== Given request ==
Convert the rows from the line containing "Screen dimensions: 257x198" through the line containing "(1459, 363)" into a Markdown table with the columns Index and Entry, numbering each line and leaving out blank lines.

# Start of Source material

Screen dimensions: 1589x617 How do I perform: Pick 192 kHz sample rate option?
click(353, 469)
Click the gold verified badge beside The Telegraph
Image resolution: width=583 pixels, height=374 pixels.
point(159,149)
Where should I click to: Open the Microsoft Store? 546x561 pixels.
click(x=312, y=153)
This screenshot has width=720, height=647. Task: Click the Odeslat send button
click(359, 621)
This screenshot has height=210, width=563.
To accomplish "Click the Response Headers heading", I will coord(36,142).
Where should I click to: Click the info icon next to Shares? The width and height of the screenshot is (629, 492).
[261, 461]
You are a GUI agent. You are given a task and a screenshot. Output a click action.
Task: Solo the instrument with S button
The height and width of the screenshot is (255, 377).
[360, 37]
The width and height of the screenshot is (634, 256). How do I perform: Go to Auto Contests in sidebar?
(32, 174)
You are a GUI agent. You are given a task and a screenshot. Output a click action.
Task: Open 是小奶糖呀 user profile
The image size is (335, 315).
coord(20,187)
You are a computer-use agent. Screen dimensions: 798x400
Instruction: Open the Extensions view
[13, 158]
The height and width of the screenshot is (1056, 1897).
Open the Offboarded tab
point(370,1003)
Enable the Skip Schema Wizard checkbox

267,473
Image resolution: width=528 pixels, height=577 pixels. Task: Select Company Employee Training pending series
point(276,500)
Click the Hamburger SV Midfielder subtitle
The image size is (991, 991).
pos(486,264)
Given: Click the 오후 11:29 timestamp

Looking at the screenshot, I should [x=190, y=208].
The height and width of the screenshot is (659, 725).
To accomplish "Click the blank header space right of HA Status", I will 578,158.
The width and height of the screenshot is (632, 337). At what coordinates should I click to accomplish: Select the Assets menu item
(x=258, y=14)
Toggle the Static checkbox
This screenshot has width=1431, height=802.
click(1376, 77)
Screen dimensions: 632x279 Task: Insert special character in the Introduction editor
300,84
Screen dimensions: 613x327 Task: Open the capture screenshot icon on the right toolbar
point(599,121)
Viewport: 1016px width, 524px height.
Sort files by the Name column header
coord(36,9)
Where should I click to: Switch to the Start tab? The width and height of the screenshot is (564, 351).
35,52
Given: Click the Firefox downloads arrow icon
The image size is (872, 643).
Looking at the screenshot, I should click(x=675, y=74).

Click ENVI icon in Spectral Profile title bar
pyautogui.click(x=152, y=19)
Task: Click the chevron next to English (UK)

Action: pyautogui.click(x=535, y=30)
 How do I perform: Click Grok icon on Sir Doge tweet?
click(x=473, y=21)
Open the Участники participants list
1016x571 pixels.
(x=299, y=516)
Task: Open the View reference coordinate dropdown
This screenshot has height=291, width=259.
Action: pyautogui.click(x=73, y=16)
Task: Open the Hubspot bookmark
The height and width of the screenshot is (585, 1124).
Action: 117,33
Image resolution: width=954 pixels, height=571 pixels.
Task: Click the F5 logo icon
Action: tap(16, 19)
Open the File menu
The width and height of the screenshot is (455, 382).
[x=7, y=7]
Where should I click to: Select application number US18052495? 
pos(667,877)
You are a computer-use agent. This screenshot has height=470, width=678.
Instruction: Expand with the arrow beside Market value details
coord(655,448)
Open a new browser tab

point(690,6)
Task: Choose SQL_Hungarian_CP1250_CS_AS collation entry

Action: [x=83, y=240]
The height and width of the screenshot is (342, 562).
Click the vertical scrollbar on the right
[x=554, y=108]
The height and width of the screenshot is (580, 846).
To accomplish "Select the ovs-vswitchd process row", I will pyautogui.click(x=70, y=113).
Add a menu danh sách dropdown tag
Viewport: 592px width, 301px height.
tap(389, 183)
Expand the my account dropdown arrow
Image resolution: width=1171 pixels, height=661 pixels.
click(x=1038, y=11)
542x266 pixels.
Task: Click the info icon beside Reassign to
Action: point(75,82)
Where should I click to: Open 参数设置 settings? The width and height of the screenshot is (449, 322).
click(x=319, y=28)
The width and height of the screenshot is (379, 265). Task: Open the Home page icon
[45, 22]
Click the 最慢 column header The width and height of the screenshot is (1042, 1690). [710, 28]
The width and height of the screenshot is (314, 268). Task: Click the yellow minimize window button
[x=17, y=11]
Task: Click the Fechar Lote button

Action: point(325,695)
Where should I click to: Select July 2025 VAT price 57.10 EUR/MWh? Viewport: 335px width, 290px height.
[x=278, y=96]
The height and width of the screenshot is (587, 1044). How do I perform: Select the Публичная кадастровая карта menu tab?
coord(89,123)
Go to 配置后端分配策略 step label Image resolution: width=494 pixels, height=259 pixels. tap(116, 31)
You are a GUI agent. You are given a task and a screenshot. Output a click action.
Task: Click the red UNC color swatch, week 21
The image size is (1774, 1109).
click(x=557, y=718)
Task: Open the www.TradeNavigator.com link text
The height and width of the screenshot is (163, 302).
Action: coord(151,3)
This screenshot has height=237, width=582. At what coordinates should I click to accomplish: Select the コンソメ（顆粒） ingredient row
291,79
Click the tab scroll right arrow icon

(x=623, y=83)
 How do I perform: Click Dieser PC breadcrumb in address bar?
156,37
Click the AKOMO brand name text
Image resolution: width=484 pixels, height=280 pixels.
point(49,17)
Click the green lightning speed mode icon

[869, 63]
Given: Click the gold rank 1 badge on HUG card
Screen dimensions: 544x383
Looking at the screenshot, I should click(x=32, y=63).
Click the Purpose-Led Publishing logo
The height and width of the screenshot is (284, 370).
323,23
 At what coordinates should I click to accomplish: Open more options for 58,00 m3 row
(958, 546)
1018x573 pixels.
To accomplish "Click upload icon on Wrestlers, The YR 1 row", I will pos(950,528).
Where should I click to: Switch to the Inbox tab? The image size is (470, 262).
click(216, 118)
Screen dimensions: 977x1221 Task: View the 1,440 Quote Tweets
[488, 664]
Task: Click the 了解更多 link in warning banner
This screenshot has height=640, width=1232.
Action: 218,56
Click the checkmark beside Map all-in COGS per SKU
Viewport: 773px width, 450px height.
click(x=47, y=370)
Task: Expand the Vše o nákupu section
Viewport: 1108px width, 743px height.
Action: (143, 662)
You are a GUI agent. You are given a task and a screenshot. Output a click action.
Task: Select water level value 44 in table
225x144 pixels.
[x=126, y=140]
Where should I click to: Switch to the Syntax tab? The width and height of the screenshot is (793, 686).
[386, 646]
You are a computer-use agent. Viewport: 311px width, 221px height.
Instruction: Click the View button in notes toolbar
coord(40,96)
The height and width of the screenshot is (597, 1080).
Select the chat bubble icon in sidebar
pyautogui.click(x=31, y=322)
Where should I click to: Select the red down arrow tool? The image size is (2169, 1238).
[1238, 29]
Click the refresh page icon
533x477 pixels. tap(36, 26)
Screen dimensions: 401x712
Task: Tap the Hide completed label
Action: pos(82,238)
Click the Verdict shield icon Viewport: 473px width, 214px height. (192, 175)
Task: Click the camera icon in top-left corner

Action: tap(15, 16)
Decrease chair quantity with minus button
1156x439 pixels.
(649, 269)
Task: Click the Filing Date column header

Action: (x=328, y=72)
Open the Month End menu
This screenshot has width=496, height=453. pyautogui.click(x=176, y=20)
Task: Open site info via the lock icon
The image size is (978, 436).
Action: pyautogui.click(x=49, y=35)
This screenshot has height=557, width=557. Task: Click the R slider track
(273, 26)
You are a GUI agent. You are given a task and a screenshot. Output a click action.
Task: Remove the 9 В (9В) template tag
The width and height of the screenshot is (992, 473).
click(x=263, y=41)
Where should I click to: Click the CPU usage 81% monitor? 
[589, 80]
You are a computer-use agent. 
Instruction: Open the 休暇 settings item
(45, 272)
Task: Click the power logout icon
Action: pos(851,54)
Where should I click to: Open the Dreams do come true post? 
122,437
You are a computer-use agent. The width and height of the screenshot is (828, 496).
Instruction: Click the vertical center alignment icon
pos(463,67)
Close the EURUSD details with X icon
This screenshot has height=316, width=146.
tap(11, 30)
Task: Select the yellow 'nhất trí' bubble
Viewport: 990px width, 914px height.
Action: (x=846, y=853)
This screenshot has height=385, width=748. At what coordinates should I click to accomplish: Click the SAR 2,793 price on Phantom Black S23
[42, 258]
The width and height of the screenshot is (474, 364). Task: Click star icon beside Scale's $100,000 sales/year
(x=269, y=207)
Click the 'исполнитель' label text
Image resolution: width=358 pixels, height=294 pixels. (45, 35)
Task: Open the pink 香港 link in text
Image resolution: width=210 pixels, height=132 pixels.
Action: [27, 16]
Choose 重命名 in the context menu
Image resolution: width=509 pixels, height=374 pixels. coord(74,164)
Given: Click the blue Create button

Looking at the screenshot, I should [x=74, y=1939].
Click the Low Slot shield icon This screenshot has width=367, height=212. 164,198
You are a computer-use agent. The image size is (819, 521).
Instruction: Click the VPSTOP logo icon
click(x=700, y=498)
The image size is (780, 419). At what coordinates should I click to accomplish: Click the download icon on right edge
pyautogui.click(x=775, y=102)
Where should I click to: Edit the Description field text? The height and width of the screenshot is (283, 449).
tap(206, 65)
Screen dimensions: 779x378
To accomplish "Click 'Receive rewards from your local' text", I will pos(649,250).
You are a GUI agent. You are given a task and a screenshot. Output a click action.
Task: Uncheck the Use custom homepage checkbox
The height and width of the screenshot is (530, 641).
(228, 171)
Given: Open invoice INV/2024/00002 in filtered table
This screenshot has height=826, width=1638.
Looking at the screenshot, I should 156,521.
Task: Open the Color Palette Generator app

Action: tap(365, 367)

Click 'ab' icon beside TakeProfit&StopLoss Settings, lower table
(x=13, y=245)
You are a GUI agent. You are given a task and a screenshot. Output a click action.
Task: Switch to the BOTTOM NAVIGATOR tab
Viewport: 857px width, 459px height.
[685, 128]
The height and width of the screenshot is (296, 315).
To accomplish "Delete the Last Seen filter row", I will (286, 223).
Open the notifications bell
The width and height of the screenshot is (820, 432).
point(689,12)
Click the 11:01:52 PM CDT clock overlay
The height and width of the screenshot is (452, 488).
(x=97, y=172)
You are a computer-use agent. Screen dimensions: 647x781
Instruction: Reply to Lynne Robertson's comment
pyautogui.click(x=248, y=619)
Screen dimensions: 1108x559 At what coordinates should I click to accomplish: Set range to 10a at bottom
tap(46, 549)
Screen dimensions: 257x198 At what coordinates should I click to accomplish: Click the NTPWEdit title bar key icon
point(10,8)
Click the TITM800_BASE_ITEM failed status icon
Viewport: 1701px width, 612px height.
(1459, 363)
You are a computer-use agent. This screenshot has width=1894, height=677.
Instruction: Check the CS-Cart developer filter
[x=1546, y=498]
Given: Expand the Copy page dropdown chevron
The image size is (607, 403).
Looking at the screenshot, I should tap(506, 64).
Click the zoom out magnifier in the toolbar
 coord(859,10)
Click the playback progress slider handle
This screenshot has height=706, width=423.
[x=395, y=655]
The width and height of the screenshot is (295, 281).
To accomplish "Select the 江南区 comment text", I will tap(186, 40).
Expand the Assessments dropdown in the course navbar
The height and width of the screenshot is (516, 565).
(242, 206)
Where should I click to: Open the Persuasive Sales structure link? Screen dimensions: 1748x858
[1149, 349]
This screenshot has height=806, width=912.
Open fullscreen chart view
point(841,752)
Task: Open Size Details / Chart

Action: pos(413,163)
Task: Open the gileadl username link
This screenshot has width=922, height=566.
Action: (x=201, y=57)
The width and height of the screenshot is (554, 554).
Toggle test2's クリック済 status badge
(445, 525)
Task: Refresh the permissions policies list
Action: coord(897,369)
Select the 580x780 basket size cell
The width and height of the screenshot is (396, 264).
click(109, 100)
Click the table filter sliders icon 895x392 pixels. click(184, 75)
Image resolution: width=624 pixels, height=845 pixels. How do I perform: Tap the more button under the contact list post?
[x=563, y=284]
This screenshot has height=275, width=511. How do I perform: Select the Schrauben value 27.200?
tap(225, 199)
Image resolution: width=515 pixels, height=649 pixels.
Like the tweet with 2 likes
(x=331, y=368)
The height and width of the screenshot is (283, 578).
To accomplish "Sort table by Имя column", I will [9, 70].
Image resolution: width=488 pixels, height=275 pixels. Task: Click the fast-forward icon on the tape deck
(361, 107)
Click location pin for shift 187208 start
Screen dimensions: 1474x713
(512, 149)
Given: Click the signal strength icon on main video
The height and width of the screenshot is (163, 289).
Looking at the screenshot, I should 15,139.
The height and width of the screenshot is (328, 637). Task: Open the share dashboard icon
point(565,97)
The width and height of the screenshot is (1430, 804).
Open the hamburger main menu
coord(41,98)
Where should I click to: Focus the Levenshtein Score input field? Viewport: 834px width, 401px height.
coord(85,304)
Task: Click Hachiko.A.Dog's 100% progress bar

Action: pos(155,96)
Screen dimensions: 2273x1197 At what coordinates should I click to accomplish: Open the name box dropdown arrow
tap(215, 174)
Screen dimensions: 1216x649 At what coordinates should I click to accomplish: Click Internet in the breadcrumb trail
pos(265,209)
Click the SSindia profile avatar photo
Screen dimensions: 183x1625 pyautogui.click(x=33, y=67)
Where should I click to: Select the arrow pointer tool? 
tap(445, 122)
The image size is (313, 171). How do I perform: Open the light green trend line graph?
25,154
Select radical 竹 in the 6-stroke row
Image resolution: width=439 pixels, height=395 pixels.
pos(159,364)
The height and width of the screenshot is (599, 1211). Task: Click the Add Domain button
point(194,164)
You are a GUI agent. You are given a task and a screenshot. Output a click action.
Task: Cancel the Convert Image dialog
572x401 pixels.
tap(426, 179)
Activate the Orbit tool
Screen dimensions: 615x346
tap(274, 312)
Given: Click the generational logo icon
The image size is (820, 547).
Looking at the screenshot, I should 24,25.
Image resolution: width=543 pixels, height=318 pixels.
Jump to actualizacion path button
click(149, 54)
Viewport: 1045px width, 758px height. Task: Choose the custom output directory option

# End of Source material

== Result of the task ==
| Index | Entry |
|---|---|
| 1 | Screen dimensions: 257x198 At what coordinates should I click to accomplish: Click the NTPWEdit title bar key icon |
| 2 | point(10,8) |
| 3 | Click the TITM800_BASE_ITEM failed status icon |
| 4 | Viewport: 1701px width, 612px height. |
| 5 | (1459, 363) |